**WORK TASK:** Scan the material for the word "computer" and copy each line where it occurs.

- - - -

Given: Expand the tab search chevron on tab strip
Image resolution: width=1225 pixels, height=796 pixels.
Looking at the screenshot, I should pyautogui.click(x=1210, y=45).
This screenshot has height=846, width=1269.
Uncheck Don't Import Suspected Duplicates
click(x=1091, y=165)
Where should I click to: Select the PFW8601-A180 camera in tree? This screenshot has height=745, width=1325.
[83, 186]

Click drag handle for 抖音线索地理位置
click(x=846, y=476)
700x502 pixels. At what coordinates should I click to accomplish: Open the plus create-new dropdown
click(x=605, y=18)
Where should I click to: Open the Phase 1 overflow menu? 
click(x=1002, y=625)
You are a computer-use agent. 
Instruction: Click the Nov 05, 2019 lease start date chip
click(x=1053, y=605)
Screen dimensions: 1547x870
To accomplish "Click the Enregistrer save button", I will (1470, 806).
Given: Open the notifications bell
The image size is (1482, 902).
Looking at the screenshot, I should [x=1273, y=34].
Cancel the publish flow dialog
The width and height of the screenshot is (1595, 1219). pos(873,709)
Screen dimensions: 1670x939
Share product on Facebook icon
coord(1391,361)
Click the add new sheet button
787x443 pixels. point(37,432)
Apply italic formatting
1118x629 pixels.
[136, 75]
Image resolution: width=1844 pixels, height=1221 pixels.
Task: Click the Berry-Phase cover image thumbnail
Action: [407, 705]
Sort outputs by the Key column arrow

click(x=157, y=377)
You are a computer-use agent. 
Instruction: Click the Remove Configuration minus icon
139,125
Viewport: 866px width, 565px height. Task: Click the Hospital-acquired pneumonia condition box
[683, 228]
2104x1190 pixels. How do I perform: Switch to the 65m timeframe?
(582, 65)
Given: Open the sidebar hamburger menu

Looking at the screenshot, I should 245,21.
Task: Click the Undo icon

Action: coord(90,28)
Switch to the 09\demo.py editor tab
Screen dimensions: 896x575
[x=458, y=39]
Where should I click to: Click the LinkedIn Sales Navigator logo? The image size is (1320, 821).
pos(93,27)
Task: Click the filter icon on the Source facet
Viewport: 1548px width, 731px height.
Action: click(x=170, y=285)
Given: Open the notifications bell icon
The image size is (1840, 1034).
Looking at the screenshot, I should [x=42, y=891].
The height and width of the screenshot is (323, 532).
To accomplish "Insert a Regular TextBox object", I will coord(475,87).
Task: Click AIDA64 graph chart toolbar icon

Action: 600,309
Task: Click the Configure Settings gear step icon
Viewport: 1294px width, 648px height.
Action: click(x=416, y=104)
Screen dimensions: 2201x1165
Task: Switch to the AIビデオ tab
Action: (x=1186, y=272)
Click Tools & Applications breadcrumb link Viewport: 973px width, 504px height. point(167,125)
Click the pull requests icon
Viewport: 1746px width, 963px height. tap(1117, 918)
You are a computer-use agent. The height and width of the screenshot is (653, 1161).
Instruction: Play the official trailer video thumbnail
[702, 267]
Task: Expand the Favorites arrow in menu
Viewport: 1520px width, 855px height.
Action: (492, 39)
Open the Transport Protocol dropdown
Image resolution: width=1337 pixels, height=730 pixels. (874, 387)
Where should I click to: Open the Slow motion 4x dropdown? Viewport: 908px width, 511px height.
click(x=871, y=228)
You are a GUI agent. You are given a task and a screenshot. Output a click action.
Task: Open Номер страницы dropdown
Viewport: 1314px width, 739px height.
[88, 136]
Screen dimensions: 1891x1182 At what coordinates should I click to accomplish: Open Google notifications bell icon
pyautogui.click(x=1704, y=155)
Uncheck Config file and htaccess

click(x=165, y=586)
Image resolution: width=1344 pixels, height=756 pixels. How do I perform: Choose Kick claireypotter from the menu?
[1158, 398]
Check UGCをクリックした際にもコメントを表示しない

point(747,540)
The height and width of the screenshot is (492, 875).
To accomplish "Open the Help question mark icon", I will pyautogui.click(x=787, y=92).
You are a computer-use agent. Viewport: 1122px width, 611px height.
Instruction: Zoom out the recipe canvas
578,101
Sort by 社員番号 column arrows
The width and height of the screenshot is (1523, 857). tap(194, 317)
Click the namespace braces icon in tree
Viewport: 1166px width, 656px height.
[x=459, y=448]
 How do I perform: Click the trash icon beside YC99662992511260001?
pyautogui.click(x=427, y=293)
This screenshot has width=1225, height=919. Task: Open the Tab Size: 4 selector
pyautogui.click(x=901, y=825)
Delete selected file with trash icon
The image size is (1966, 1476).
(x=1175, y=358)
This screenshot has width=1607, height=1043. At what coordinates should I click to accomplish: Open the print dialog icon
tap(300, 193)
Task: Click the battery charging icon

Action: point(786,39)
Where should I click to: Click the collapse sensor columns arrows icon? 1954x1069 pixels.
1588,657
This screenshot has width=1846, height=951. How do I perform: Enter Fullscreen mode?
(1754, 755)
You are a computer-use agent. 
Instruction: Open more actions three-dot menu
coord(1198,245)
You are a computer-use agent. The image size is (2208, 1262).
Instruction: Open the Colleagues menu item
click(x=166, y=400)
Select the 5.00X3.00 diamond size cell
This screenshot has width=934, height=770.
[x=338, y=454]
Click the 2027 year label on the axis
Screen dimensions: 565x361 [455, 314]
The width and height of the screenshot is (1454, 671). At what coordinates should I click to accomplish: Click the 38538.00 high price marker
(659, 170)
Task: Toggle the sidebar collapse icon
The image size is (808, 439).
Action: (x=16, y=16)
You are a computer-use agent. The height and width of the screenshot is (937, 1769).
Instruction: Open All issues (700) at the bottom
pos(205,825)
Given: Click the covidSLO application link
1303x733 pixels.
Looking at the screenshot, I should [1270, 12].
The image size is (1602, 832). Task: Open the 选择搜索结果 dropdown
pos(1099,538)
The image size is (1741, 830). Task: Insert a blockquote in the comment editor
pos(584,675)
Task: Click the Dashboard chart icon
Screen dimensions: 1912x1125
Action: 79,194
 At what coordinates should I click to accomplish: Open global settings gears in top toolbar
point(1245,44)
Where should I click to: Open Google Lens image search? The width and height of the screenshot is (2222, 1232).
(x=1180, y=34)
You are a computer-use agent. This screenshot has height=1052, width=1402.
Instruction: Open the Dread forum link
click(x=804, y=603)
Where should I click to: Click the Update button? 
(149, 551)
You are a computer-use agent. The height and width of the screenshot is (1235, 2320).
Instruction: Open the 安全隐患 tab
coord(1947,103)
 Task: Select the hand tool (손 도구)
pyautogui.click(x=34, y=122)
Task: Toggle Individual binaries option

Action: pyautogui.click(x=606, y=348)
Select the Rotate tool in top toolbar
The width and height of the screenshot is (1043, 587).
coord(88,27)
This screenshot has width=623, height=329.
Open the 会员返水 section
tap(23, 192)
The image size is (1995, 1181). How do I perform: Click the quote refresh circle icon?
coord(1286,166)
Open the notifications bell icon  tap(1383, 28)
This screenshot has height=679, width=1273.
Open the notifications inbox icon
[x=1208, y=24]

- - - -

**OUTPUT FOR THIS TASK:**
You are a computer-use agent. 
You are a computer-use agent. 
You are a computer-use agent. The height and width of the screenshot is (653, 1161).
You are a computer-use agent. Viewport: 1122px width, 611px height.
You are a computer-use agent. 
You are a computer-use agent. The image size is (2208, 1262).
You are a computer-use agent. The height and width of the screenshot is (937, 1769).
You are a computer-use agent. This screenshot has height=1052, width=1402.
You are a computer-use agent. The height and width of the screenshot is (1235, 2320).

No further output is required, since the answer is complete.